##### Supplied text #####
KIDS Centers of America
- Founded: 1984
- Founder: Virgil Miller Newton
- Defunct: circa 1990 (in many locations)
- Type: Private behavior-modification/treatment organization
- Location: ‹See TfM›;
- Region served: United States and Canada

= KIDS Centers of America =

Network of residential and behavioral programs for children in North America

KIDS Centers of America (often abbreviated KIDS) was a chain of behavior-modification and residential treatment programs for adolescents and young adults, founded by anthropologist Dr. Virgil Miller Newton. The organization operated several regional programmes across the United States and Canada, including: KIDS of Bergen County (New Jersey), KIDS of North Jersey, KIDS of El Paso (Texas), KIDS of Southern California (California), KIDS of Greater Salt Lake (Utah) and KIDS of the Canadian West (Canada).

== History ==
Dr. Newton had previously served as the National Clinical Director of Straight, Inc. and left that organization in 1982 amid allegations of abuse and insurance fraud. He then founded KIDS as a "spin-off" network of treatment centers he intended to expand nationally.

== Program structure and methods ==
The KIDS programmes adopted a level-system (often five levels) in which newly admitted clients (often called "newcomers") were subject to highly structured routines, peer-monitoring, long hours of group sessions, isolation from family and friends, and other controversial methods reportedly borrowed from Straight Inc's model.

== Programmes ==
=== KIDS of Bergen County (New Jersey) ===
Started operating in 1984 and treated people between the ages of 12 years old and 22 years old.
##### Raw data #####
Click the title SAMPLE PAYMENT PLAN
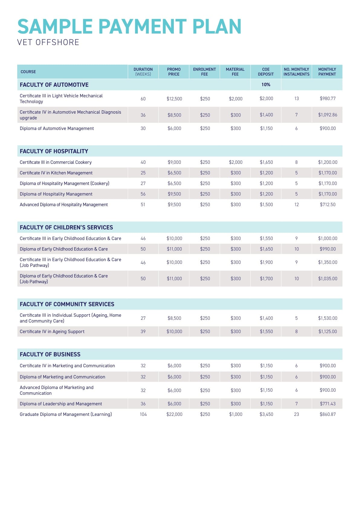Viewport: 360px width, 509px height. (129, 27)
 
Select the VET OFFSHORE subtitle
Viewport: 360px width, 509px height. (48, 42)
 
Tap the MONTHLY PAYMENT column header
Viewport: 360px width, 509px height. (327, 72)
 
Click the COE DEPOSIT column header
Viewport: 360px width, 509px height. (266, 72)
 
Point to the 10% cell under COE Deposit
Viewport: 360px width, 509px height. (266, 85)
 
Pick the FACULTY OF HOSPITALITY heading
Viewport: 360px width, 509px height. (54, 151)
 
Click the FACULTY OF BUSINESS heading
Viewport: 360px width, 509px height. (50, 354)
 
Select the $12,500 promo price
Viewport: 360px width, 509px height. (174, 99)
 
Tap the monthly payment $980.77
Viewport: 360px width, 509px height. (327, 99)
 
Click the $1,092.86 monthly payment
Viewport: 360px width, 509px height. (327, 115)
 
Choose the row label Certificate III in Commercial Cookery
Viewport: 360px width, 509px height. (56, 162)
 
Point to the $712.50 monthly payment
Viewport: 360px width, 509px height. (327, 205)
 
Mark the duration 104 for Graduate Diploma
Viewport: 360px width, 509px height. (143, 414)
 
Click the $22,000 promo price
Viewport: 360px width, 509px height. (174, 414)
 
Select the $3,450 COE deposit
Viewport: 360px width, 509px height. (266, 414)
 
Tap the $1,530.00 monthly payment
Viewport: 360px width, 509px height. (327, 318)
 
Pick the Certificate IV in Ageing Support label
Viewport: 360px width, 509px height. (52, 332)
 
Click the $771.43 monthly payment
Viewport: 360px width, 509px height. (327, 404)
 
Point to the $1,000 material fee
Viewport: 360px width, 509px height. (235, 414)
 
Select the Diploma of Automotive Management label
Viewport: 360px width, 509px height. (57, 128)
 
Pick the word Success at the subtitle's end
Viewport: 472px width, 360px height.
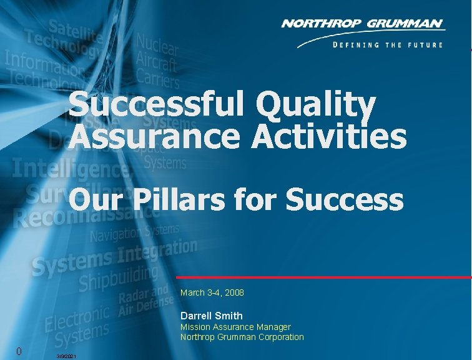coord(344,201)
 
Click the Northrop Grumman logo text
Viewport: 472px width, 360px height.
coord(363,24)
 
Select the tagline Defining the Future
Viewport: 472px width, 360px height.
coord(388,45)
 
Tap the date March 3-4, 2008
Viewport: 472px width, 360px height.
coord(212,292)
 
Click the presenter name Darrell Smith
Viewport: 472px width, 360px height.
coord(211,316)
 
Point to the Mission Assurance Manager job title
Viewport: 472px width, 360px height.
coord(235,327)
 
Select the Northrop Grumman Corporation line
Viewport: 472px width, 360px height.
coord(242,338)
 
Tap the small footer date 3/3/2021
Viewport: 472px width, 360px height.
coord(66,356)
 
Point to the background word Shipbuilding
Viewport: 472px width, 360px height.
coord(118,279)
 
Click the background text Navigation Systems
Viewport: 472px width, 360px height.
coord(134,234)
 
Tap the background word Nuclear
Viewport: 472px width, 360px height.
coord(157,46)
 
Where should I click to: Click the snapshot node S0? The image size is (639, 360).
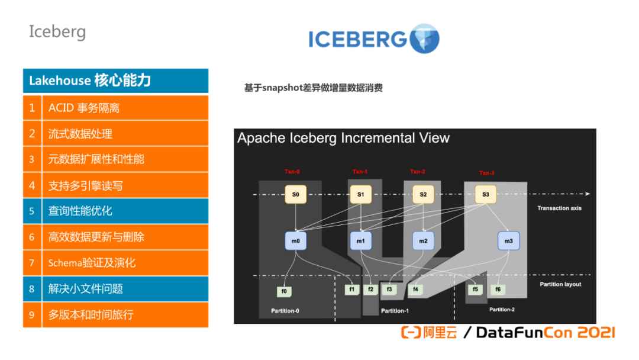(x=296, y=194)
#####
- _Exercise_:
Please answer these questions from the KIDS Centers of America text:
(a) In what year did Newton leave Straight, Inc.?
(b) How many levels did the KIDS level-system often have?
(c) What ages did KIDS of Bergen County treat?

- _Result of the task_:
(a) 1982
(b) Five
(c) Ages 12 to 22